◆ **PROBLEM REQUIREMENTS**:
Your answer must consist solely of the lines from the one containing "Task: Select System" through the last line of the records below, reproduced exactly, with all pictures omitted.
********************
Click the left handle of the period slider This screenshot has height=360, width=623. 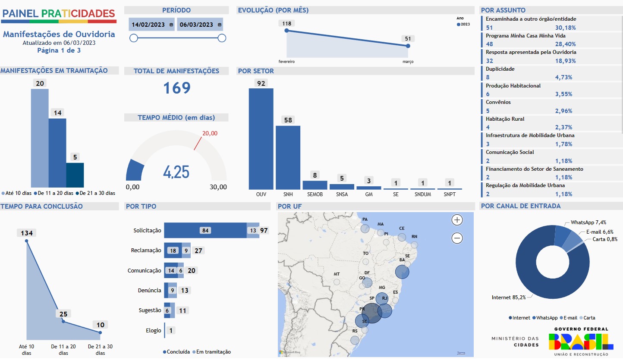pyautogui.click(x=134, y=38)
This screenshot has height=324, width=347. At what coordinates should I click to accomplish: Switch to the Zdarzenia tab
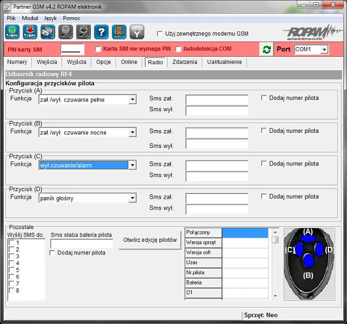point(184,62)
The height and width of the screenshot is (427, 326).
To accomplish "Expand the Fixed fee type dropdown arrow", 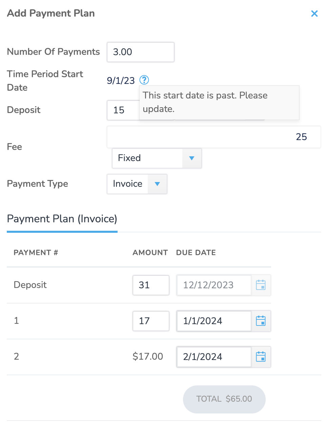I will click(192, 158).
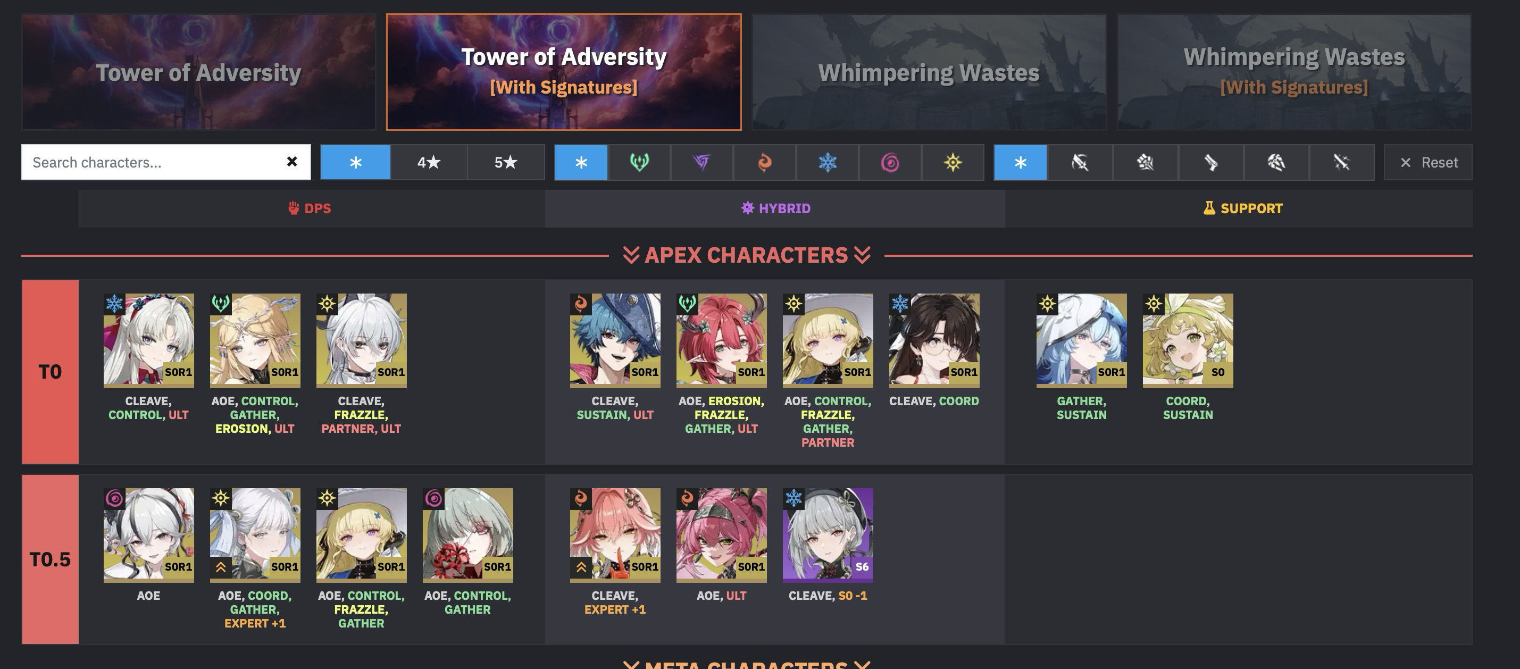Collapse Apex Characters right chevron
This screenshot has height=669, width=1520.
861,255
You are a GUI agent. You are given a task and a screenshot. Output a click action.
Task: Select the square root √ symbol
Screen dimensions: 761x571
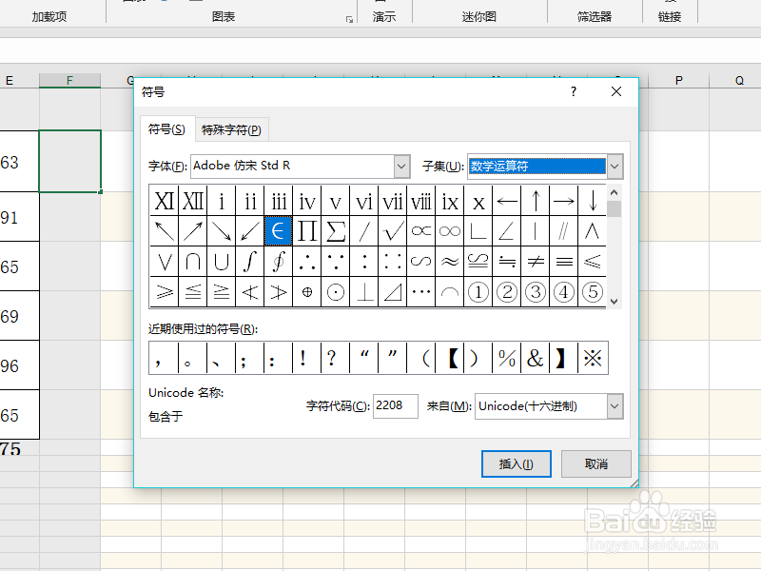[x=392, y=229]
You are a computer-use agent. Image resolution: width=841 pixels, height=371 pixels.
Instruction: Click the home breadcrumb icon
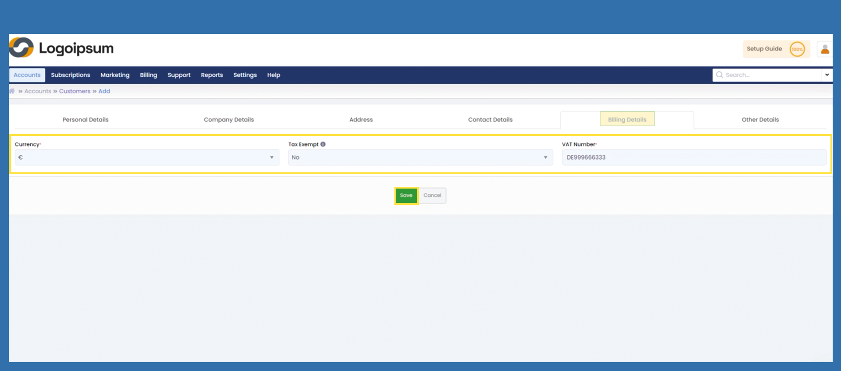coord(12,91)
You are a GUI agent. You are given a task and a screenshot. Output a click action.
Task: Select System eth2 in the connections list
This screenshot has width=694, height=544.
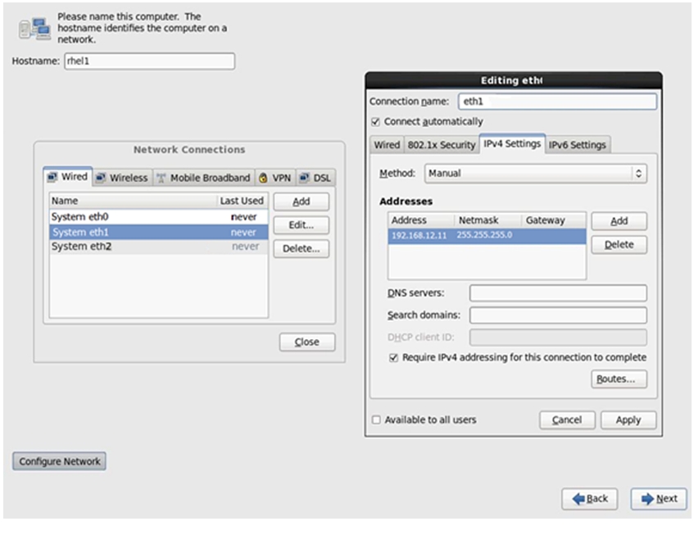tap(158, 247)
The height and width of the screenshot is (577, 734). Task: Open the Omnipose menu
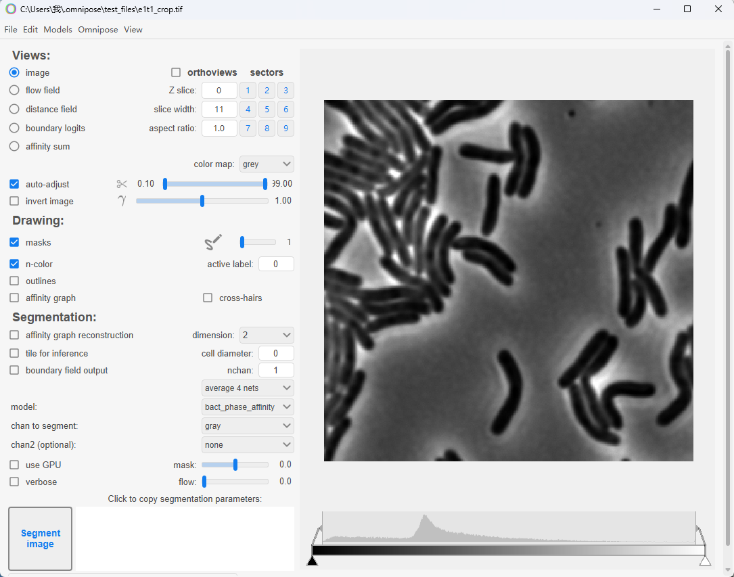(97, 30)

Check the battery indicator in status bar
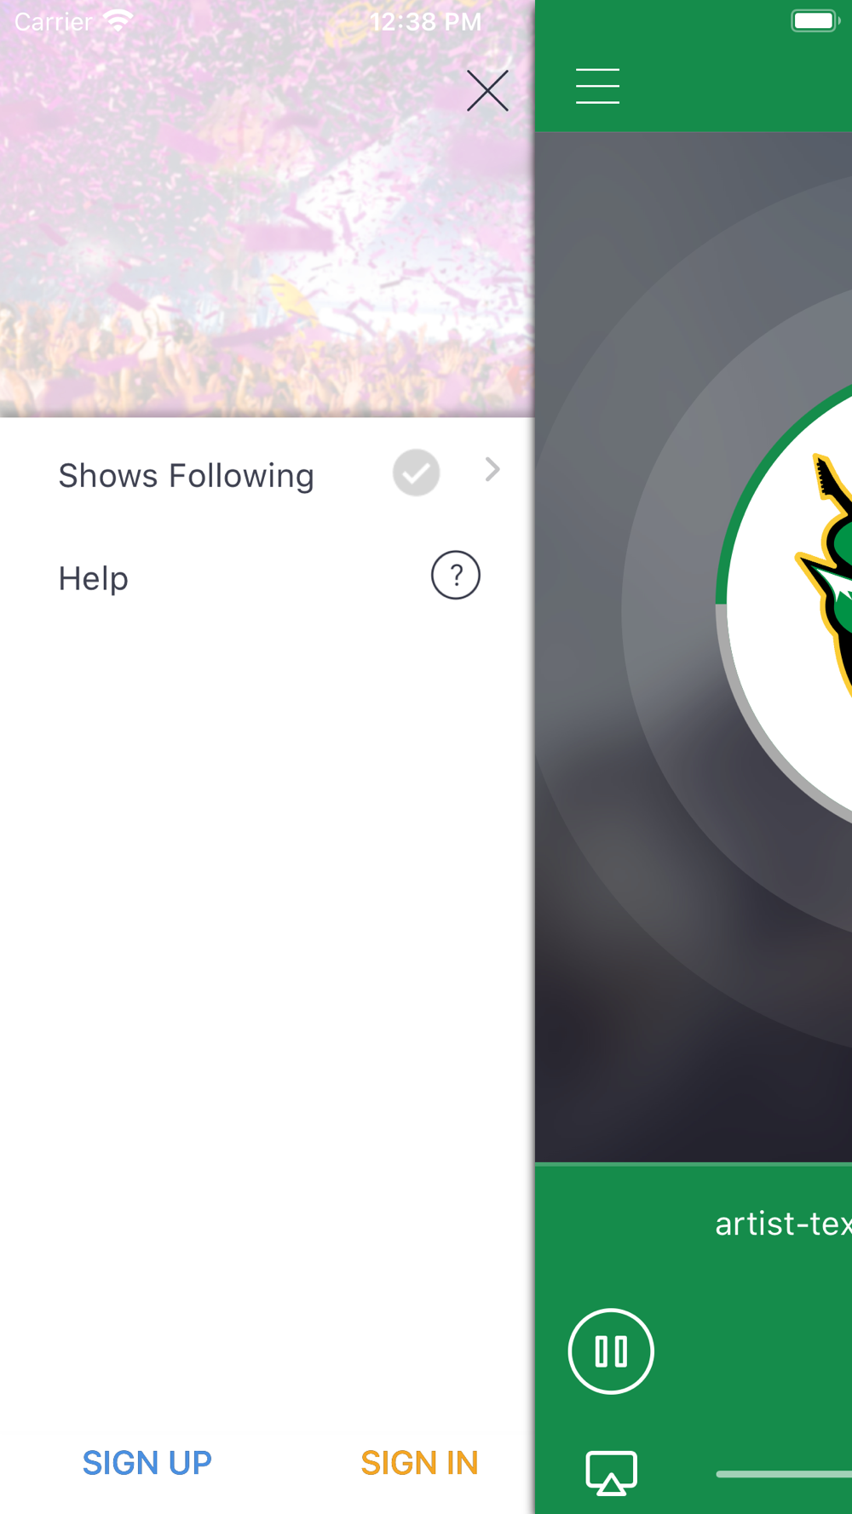click(815, 20)
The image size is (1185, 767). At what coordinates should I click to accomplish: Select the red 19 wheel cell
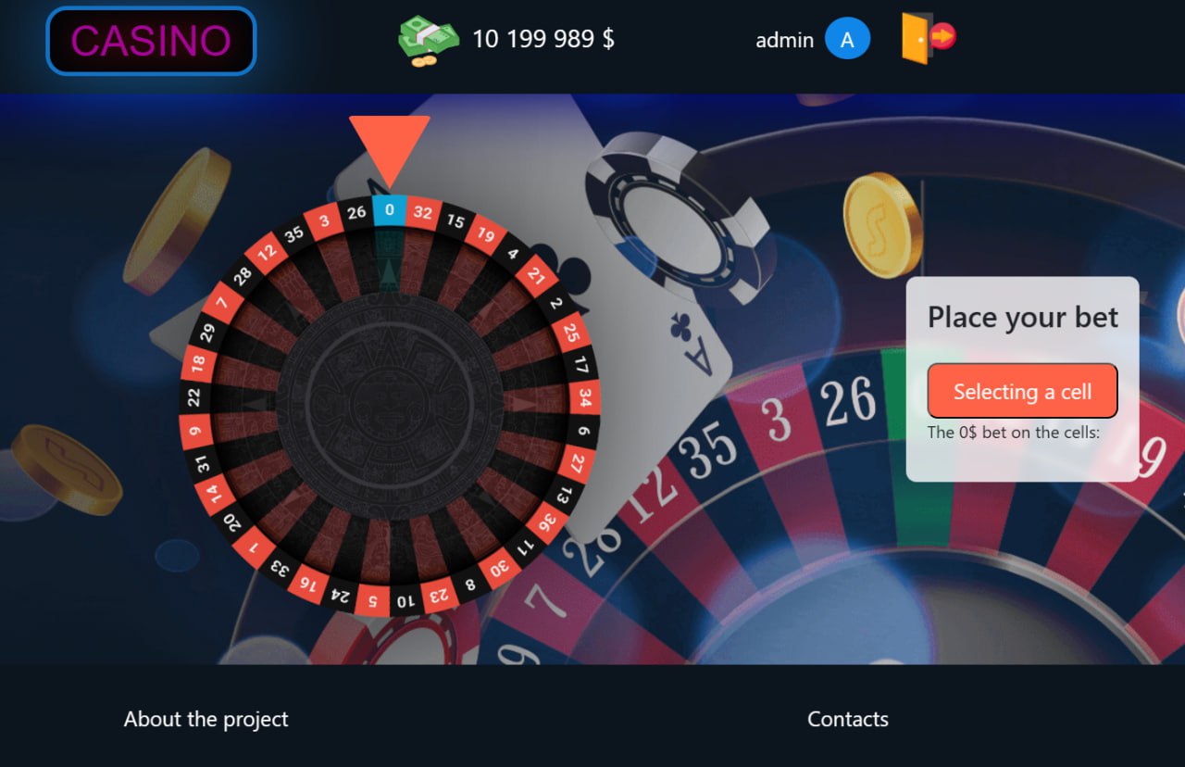[x=486, y=234]
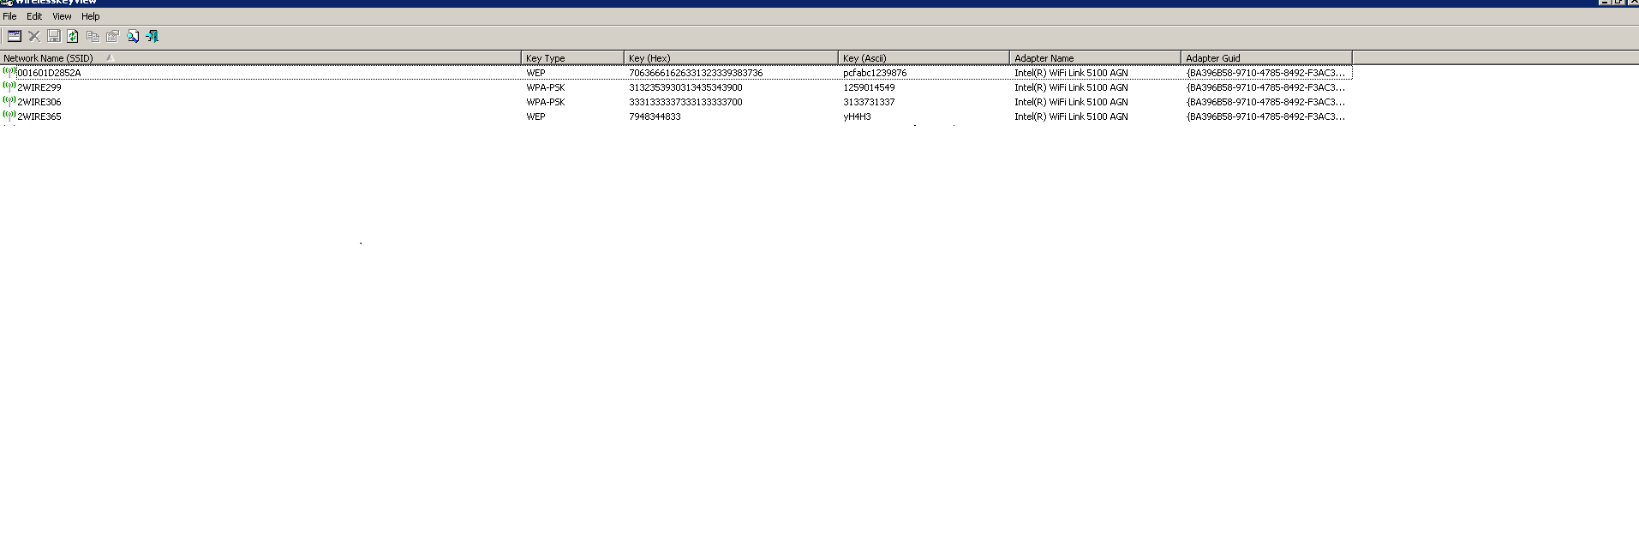The width and height of the screenshot is (1639, 555).
Task: Open the View menu
Action: (x=63, y=16)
********************
◆ **RESULT**:
Task: Select System eth2 in the connections list
This screenshot has width=694, height=544.
tap(158, 247)
The height and width of the screenshot is (577, 734). Task: Open the Omnipose menu
(97, 30)

Check the battery indicator in status bar
click(815, 20)
The image size is (1185, 767). At what coordinates should I click to accomplish: Select the red 19 wheel cell
[x=486, y=234]
The width and height of the screenshot is (1639, 555).
Task: Open the View menu
Action: (x=63, y=16)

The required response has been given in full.